What is required = Scan the records for the word "computer". Report each line where it occurs.

● ● ● ●

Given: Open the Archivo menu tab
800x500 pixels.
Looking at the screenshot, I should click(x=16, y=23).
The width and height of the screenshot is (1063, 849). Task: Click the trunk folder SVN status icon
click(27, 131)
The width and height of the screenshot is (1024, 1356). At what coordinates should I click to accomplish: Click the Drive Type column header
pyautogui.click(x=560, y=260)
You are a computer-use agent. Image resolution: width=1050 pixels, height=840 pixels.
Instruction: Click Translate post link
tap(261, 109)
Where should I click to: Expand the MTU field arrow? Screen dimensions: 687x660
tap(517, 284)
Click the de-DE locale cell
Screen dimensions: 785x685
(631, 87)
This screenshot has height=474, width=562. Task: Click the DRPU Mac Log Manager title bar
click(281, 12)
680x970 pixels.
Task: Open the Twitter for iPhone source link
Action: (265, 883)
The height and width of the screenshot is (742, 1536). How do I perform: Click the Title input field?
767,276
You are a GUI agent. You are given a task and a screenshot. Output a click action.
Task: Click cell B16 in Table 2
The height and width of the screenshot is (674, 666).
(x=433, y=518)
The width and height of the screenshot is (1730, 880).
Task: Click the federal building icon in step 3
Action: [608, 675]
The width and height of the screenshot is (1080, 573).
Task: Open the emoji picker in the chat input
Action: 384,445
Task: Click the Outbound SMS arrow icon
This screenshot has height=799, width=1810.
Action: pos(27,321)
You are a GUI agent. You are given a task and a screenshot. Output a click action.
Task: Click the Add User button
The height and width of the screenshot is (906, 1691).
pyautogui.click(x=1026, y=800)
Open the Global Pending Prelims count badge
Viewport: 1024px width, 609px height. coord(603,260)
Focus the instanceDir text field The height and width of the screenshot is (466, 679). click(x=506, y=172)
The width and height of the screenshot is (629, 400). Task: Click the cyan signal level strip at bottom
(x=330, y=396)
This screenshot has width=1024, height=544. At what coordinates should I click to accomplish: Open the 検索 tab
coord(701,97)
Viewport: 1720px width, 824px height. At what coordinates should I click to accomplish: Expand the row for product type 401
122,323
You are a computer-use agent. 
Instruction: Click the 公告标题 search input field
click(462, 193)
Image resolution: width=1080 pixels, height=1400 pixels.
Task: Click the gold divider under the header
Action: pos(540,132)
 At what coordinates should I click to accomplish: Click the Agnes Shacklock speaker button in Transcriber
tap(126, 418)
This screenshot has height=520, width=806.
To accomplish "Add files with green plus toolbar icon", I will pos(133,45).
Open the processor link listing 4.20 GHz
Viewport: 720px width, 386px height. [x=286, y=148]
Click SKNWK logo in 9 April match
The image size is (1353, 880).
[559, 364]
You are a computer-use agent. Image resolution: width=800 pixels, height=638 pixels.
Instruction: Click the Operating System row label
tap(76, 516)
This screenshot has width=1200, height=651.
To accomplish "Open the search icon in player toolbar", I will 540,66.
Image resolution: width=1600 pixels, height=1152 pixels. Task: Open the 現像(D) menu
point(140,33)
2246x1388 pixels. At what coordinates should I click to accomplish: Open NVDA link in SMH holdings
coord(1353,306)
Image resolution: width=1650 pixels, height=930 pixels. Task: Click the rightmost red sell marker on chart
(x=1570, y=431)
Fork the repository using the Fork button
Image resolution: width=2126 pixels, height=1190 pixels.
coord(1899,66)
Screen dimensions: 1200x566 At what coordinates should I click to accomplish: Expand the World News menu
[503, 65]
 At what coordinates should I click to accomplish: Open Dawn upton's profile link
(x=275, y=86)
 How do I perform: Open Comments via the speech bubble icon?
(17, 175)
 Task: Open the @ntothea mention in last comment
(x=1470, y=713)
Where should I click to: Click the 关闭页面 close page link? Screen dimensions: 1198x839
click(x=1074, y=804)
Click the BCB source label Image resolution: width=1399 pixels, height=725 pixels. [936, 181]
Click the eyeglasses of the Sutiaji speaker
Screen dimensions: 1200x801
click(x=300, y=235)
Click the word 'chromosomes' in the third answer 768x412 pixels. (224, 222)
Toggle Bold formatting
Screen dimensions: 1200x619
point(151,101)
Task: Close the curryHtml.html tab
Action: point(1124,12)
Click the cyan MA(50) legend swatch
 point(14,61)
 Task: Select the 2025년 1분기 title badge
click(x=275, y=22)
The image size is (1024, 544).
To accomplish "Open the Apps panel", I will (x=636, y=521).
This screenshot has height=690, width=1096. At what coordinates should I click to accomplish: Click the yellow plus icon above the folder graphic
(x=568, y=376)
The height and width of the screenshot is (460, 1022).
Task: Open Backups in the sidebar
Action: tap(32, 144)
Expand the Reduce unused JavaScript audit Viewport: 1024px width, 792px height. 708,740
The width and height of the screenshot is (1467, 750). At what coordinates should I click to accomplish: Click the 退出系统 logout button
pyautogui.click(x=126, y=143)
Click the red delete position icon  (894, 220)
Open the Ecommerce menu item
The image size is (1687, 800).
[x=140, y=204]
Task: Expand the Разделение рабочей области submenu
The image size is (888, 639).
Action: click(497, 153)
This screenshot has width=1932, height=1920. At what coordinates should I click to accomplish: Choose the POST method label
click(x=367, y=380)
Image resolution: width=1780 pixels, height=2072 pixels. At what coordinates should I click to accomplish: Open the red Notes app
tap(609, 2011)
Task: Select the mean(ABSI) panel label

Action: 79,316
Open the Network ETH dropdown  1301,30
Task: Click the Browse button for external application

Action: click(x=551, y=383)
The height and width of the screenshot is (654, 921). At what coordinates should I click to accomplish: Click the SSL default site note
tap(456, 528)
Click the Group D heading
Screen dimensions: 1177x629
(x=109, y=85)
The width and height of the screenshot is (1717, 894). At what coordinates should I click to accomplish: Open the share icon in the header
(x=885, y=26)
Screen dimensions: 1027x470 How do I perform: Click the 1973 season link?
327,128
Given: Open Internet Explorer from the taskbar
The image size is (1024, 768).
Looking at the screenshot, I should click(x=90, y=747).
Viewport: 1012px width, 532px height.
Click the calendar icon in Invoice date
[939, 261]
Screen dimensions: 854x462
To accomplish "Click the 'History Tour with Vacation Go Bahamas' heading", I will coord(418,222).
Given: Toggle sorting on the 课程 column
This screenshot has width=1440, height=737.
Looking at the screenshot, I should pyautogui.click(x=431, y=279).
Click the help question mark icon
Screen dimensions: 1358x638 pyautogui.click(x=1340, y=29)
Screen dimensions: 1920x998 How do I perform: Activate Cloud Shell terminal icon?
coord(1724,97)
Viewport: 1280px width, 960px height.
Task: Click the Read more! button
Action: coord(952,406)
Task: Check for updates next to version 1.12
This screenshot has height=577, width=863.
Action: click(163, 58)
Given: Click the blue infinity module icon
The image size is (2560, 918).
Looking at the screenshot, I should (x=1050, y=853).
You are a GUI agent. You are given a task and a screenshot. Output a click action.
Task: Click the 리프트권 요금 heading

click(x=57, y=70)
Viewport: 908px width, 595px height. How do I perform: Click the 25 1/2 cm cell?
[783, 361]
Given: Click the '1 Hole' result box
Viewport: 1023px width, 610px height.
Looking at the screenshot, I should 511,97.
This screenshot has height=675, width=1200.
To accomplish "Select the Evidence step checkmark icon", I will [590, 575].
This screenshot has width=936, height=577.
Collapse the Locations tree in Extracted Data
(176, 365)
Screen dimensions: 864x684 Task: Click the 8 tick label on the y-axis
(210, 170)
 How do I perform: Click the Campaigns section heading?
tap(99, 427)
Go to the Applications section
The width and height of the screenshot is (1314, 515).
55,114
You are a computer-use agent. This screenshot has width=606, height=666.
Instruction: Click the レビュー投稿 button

● ● ● ●

Written response =
You are a computer-use agent. Image resolution: width=1050 pixels, height=840 pixels.
You are a computer-use agent. 
You are a computer-use agent. Image resolution: width=800 pixels, height=638 pixels.
You are a computer-use agent. This screenshot has width=606, height=666.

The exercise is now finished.